To address these questions, we conducted feeding experiments by incubating O. dioica in seawater collected from a mesocosm experiment in which a bloom of the coccolithophore E. huxleyi was induced by nutrient manipulation. Phytoplankton assemblages were near E. huxleyi bloom peak when water was collected for O. dioica incubations, although Prasinophytes (Micromonas sp.) and other Haptophytes (Phaeocystis spp.) were also observed, increasing the likelihood of rich marine virus diversity. Incubation water was filtered to remove all potential host cells but to retain viruses. Cell-free mesocosm virus assemblages were incubated in triplicate in the presence or absence of mature (Day 5 at 15°C incubation) O. dioica (20 animals L-1) for 8 hours as described previously (Lawrence et al. 2018). Water samples were collected hourly for flow cytometric enumeration of bacteria and viruses. At the beginning and end of incubations, 50-ml water samples from all incubations were pelleted by ultracentrifugation, and pellet DNA was quantified using droplet digital PCR targeting the major capsid protein (mcp) gene of EhV, to determine net differences in EhV genome equivalents after 8h incubations in the presence or absence of O. dioica. In order to assess the potential of O. dioica faecal pellets to disperse infectious viruses, we also incubated individual faecal pellets from both treatments in E. huxleyi 374 cultures to determine if infectious particles are shed from pellets.

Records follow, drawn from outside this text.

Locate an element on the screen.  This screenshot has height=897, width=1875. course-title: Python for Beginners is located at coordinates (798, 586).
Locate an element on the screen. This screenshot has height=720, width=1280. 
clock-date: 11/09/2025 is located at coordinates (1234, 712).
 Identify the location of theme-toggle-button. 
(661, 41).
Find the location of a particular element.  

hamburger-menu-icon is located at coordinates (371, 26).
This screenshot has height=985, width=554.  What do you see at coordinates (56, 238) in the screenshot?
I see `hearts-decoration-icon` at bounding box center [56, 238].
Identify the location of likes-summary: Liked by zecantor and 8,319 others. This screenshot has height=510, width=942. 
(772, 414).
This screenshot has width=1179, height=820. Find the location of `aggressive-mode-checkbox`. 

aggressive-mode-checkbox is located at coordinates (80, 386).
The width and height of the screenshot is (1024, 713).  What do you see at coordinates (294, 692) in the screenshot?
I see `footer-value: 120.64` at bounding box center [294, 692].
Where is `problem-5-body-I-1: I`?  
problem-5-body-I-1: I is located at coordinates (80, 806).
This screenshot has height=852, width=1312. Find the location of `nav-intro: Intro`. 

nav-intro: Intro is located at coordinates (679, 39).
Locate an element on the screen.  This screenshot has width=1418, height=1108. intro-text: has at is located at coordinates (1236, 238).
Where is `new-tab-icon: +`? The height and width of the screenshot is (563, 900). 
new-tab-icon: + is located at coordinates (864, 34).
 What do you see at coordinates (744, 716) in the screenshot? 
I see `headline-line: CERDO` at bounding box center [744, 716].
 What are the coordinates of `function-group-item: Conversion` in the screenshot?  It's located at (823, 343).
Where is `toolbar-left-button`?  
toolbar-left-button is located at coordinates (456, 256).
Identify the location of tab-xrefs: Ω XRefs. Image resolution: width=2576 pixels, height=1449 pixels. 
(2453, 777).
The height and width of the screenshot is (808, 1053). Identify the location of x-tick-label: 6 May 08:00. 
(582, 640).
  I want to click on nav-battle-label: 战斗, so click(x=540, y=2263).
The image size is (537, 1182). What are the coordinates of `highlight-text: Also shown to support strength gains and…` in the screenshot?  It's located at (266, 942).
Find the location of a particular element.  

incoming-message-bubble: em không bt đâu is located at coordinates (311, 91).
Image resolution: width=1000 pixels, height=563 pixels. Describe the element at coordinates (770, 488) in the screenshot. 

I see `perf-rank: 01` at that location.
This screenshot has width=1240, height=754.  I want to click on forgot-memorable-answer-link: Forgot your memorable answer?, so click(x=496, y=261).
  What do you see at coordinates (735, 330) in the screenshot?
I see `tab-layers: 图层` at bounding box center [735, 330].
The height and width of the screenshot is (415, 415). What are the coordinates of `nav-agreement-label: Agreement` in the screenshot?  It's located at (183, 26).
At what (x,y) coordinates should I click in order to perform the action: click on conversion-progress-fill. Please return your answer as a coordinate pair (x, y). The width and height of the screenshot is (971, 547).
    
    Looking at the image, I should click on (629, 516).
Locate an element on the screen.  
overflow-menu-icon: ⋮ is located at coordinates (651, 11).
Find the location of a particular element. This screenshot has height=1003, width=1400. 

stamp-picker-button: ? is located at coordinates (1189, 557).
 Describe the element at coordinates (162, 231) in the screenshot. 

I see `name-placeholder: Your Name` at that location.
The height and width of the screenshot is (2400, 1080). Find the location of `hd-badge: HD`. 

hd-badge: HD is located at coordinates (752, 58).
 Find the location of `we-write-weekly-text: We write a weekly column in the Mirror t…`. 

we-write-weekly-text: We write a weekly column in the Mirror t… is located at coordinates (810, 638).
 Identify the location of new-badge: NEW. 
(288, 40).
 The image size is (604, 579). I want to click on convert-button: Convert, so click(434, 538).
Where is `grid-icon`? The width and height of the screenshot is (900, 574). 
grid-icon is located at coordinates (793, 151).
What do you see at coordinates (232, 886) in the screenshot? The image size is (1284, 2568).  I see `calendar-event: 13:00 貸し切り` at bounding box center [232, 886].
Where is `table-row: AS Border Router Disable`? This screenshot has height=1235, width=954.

Clearance rates by O. dioica for an EhV-like virus population varied from approximately 20 - 75 mL individual-1 d-1. Flow cytometry results are compared with droplet digital PCR quantification of EhV in the same samples. Results from virulence assays demonstrate unequivocally that faecal pellets from O. dioica incubated in the presence of EhV contain and shed infectious particles, causing lysis of E. huxleyi. This raises speculation about the importance of this interaction as a loss mechanism for EhV from the water column, but also about the impact of this on the fate of virus particles in the marine environment. Alterations in virus-host dynamics will influence the virus-mediated turnover of carbon within the pelagic realm.